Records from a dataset
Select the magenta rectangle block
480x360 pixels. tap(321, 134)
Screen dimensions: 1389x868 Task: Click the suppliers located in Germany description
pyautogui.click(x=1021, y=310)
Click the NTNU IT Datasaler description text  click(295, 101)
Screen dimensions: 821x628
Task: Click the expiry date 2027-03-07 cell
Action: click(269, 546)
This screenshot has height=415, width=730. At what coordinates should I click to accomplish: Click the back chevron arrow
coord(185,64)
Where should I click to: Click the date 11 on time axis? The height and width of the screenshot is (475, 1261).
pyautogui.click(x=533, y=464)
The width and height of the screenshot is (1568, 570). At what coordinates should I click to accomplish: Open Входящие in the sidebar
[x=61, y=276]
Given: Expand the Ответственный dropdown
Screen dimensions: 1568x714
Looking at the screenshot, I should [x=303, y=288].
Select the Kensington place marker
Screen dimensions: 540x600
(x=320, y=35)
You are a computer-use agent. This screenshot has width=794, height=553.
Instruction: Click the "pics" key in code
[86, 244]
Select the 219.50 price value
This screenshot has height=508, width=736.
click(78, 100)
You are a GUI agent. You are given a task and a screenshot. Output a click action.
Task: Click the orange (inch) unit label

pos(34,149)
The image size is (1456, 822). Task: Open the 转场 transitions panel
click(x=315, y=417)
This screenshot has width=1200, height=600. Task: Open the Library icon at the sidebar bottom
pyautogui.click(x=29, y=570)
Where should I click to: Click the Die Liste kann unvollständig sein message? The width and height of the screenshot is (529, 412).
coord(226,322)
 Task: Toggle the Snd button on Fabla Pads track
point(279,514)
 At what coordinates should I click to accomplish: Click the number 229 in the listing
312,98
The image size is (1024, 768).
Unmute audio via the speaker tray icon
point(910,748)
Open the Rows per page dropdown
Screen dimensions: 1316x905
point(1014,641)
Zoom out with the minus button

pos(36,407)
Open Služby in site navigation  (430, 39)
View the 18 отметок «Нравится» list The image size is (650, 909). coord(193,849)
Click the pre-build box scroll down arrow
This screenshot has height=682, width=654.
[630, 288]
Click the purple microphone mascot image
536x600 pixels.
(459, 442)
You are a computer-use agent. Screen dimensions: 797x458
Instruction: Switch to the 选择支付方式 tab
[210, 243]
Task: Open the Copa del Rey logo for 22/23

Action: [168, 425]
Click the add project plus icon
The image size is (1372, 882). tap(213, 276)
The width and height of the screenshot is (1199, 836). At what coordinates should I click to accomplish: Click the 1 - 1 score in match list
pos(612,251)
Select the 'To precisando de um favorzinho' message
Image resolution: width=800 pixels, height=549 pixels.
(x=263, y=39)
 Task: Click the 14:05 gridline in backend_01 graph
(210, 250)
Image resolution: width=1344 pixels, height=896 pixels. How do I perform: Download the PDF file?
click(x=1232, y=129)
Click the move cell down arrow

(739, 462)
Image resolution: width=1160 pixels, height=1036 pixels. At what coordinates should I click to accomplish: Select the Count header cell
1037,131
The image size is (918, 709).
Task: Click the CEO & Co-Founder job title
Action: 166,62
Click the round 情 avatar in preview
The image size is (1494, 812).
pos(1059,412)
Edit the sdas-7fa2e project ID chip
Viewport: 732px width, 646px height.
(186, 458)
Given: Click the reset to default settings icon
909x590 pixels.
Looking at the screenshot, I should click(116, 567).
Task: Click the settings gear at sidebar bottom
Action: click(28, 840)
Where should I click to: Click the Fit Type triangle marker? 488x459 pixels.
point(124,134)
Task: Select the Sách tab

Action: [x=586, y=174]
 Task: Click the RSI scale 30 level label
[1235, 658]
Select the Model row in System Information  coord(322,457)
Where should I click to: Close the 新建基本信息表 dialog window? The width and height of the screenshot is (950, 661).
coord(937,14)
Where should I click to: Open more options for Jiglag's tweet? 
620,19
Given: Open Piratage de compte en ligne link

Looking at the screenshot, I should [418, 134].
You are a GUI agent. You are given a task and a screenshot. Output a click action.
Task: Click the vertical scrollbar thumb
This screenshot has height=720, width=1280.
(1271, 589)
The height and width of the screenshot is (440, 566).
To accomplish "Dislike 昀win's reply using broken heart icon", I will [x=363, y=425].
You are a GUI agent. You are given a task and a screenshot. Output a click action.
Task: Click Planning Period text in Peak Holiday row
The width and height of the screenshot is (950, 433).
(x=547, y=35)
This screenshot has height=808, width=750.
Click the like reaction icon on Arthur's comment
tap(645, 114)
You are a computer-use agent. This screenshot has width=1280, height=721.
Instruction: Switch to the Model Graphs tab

* _WHAT TO DO_
Reproduce every one of the records above verbatim, line for line, with no changes.

* _RESPONSE FOR THIS EXERCISE_
Select the magenta rectangle block
480x360 pixels. tap(321, 134)
Screen dimensions: 1389x868 Task: Click the suppliers located in Germany description
pyautogui.click(x=1021, y=310)
Click the NTNU IT Datasaler description text  click(295, 101)
Screen dimensions: 821x628
Task: Click the expiry date 2027-03-07 cell
Action: click(269, 546)
This screenshot has height=415, width=730. At what coordinates should I click to accomplish: Click the back chevron arrow
coord(185,64)
Where should I click to: Click the date 11 on time axis? The height and width of the screenshot is (475, 1261).
pyautogui.click(x=533, y=464)
The width and height of the screenshot is (1568, 570). At what coordinates should I click to accomplish: Open Входящие in the sidebar
[x=61, y=276]
Given: Expand the Ответственный dropdown
Screen dimensions: 1568x714
Looking at the screenshot, I should [x=303, y=288].
Select the Kensington place marker
Screen dimensions: 540x600
(x=320, y=35)
You are a computer-use agent. This screenshot has width=794, height=553.
Instruction: Click the "pics" key in code
[86, 244]
Select the 219.50 price value
This screenshot has height=508, width=736.
click(78, 100)
You are a GUI agent. You are given a task and a screenshot. Output a click action.
Task: Click the orange (inch) unit label

pos(34,149)
The image size is (1456, 822). Task: Open the 转场 transitions panel
click(x=315, y=417)
This screenshot has width=1200, height=600. Task: Open the Library icon at the sidebar bottom
pyautogui.click(x=29, y=570)
Where should I click to: Click the Die Liste kann unvollständig sein message? The width and height of the screenshot is (529, 412).
coord(226,322)
 Task: Toggle the Snd button on Fabla Pads track
point(279,514)
 At what coordinates should I click to accomplish: Click the number 229 in the listing
312,98
The image size is (1024, 768).
Unmute audio via the speaker tray icon
point(910,748)
Open the Rows per page dropdown
Screen dimensions: 1316x905
point(1014,641)
Zoom out with the minus button

pos(36,407)
Open Služby in site navigation  (430, 39)
View the 18 отметок «Нравится» list The image size is (650, 909). coord(193,849)
Click the pre-build box scroll down arrow
This screenshot has height=682, width=654.
[630, 288]
Click the purple microphone mascot image
536x600 pixels.
(459, 442)
You are a computer-use agent. Screen dimensions: 797x458
Instruction: Switch to the 选择支付方式 tab
[210, 243]
Task: Open the Copa del Rey logo for 22/23

Action: [168, 425]
Click the add project plus icon
The image size is (1372, 882). tap(213, 276)
The width and height of the screenshot is (1199, 836). At what coordinates should I click to accomplish: Click the 1 - 1 score in match list
pos(612,251)
Select the 'To precisando de um favorzinho' message
Image resolution: width=800 pixels, height=549 pixels.
(x=263, y=39)
 Task: Click the 14:05 gridline in backend_01 graph
(210, 250)
Image resolution: width=1344 pixels, height=896 pixels. How do I perform: Download the PDF file?
click(x=1232, y=129)
Click the move cell down arrow

(739, 462)
Image resolution: width=1160 pixels, height=1036 pixels. At what coordinates should I click to accomplish: Select the Count header cell
1037,131
The image size is (918, 709).
Task: Click the CEO & Co-Founder job title
Action: 166,62
Click the round 情 avatar in preview
The image size is (1494, 812).
pos(1059,412)
Edit the sdas-7fa2e project ID chip
Viewport: 732px width, 646px height.
(186, 458)
Given: Click the reset to default settings icon
909x590 pixels.
Looking at the screenshot, I should click(116, 567).
Task: Click the settings gear at sidebar bottom
Action: click(28, 840)
Where should I click to: Click the Fit Type triangle marker? 488x459 pixels.
point(124,134)
Task: Select the Sách tab

Action: [x=586, y=174]
 Task: Click the RSI scale 30 level label
[1235, 658]
Select the Model row in System Information  coord(322,457)
Where should I click to: Close the 新建基本信息表 dialog window? The width and height of the screenshot is (950, 661).
coord(937,14)
Where should I click to: Open more options for Jiglag's tweet? 
620,19
Given: Open Piratage de compte en ligne link

Looking at the screenshot, I should [418, 134].
You are a GUI agent. You are given a task and a screenshot. Output a click action.
Task: Click the vertical scrollbar thumb
This screenshot has height=720, width=1280.
(1271, 589)
The height and width of the screenshot is (440, 566).
To accomplish "Dislike 昀win's reply using broken heart icon", I will [x=363, y=425].
You are a GUI agent. You are given a task and a screenshot. Output a click action.
Task: Click Planning Period text in Peak Holiday row
The width and height of the screenshot is (950, 433).
(x=547, y=35)
This screenshot has height=808, width=750.
Click the like reaction icon on Arthur's comment
tap(645, 114)
You are a computer-use agent. This screenshot has width=1280, height=721.
Instruction: Switch to the Model Graphs tab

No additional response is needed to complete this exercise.